The Tagaytay–Calamba Road is a  two- to four-lane, secondary and tertiary road in Laguna and Cavite, Philippines. Albeit discontinuous, it connects the city of Calamba in Laguna and the city of Tagaytay in Cavite. The road's missing link that will connect its Tagaytay and Calamba sections is under construction.
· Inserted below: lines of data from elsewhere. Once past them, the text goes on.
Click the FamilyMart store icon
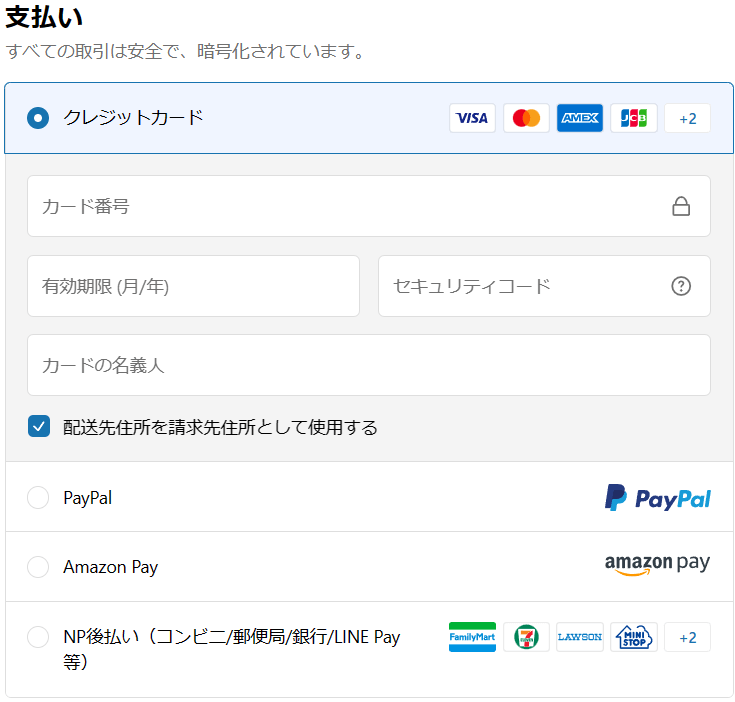pos(472,637)
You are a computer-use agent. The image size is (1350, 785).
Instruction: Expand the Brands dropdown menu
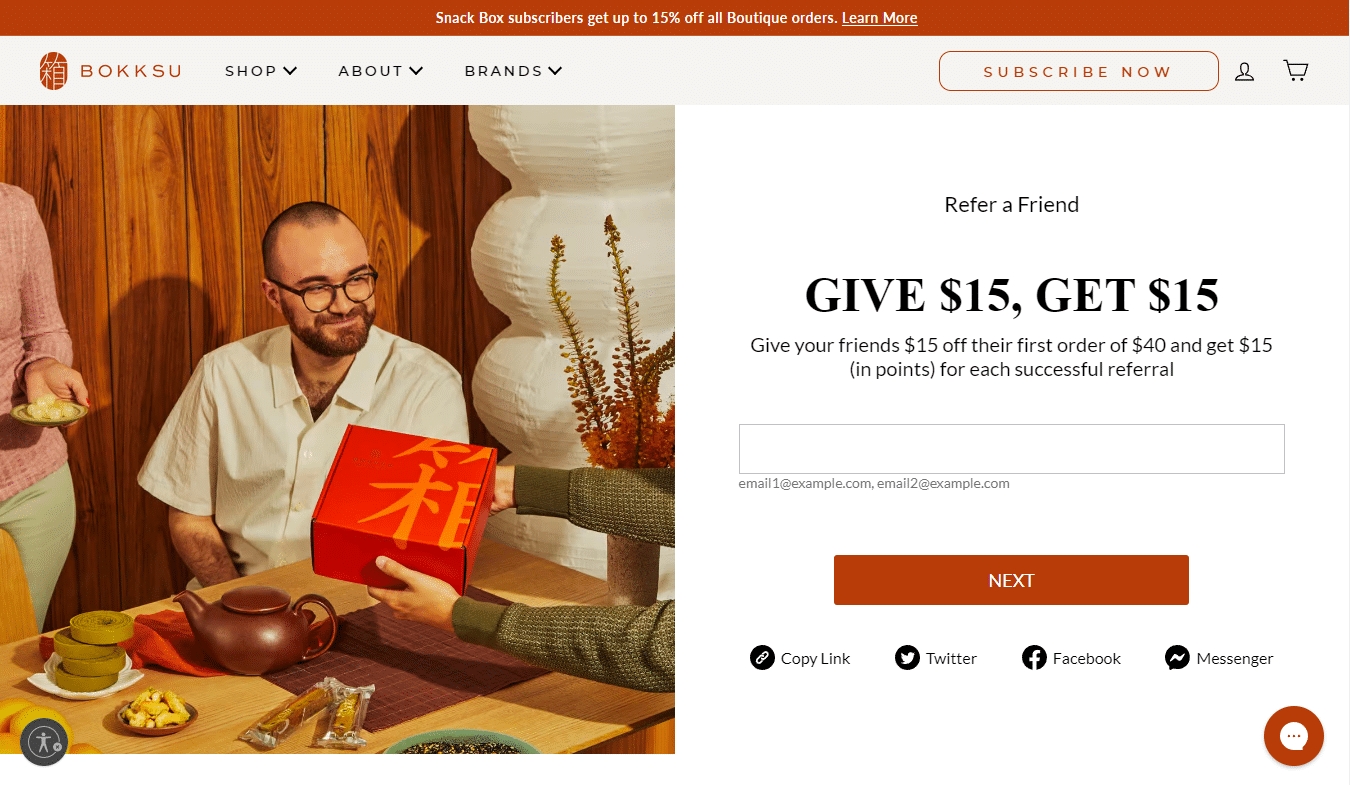click(514, 71)
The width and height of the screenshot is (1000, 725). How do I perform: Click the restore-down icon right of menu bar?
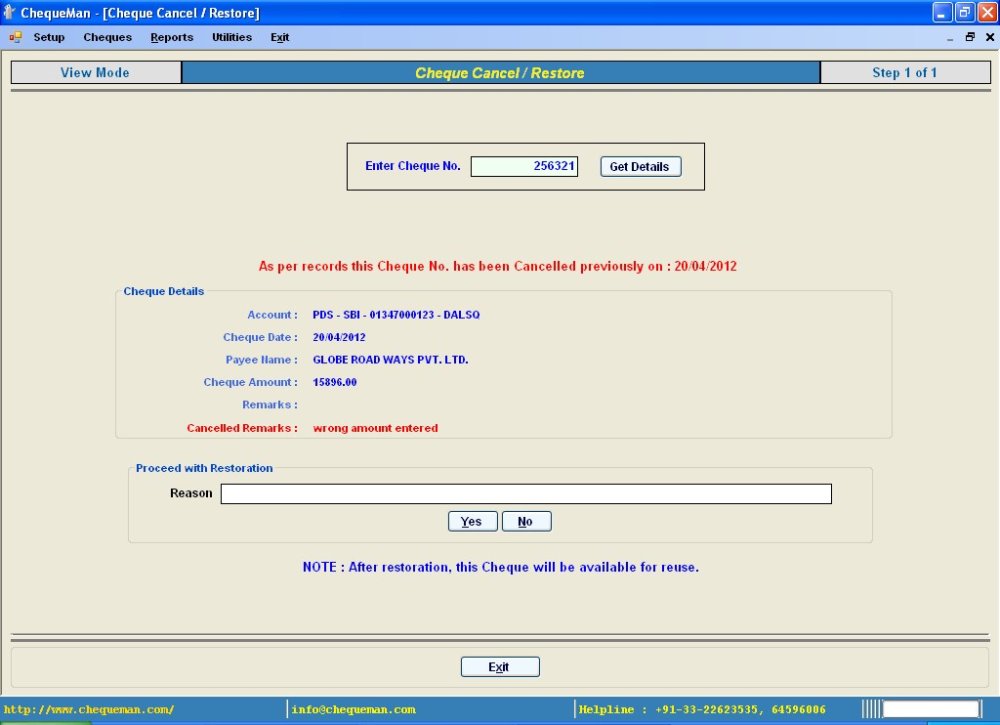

The segment of road from its western terminus at Tagaytay Rotonda to Ligaya Drive, both in Tagaytay, forms part of National Route 421 (N421) of the Philippine highway network, while the rest of the road remains unnumbered.

Route description

Tagaytay
The road starts at the Tagaytay Rotonda, a four-way roundabout with Aguinaldo Highway, Tagaytay–Nasugbu Highway, and Tagaytay–Talisay Road in Tagaytay City. Various restaurants, hotels, residential developments, and tourists attractions could be found along this road. It then intersects the Santa Rosa–Tagaytay Road, which provides access to the South Luzon Expressway, and Ligaya Drive, where N421 turns towards Talisay, Batangas and the road transitions from a secondary road to a tertiary road. It then climbs Mount Sungay and terminates at the People's Park in the Sky. The entire Tagaytay segment is also known as Isaac O. Tolentino Avenue, after the former Tagaytay mayor who served from 1954 to 1980.

Calamba
The road continues at the southwestern boundary of Calamba, Laguna, running east from the northern gate to Tagaytay Highlands. Entirely a tertiary road, it is divided and locally known as Burol Road, Lawa–Punta Road, and Barandal Road, after the barangays those roads traverse through, respectively. It also traverses residential subdivisions and Calamba Premiere Industrial Park. It runs beneath the South Luzon Expressway before terminating at Manila South Road (Old National Highway) in barangay Parian.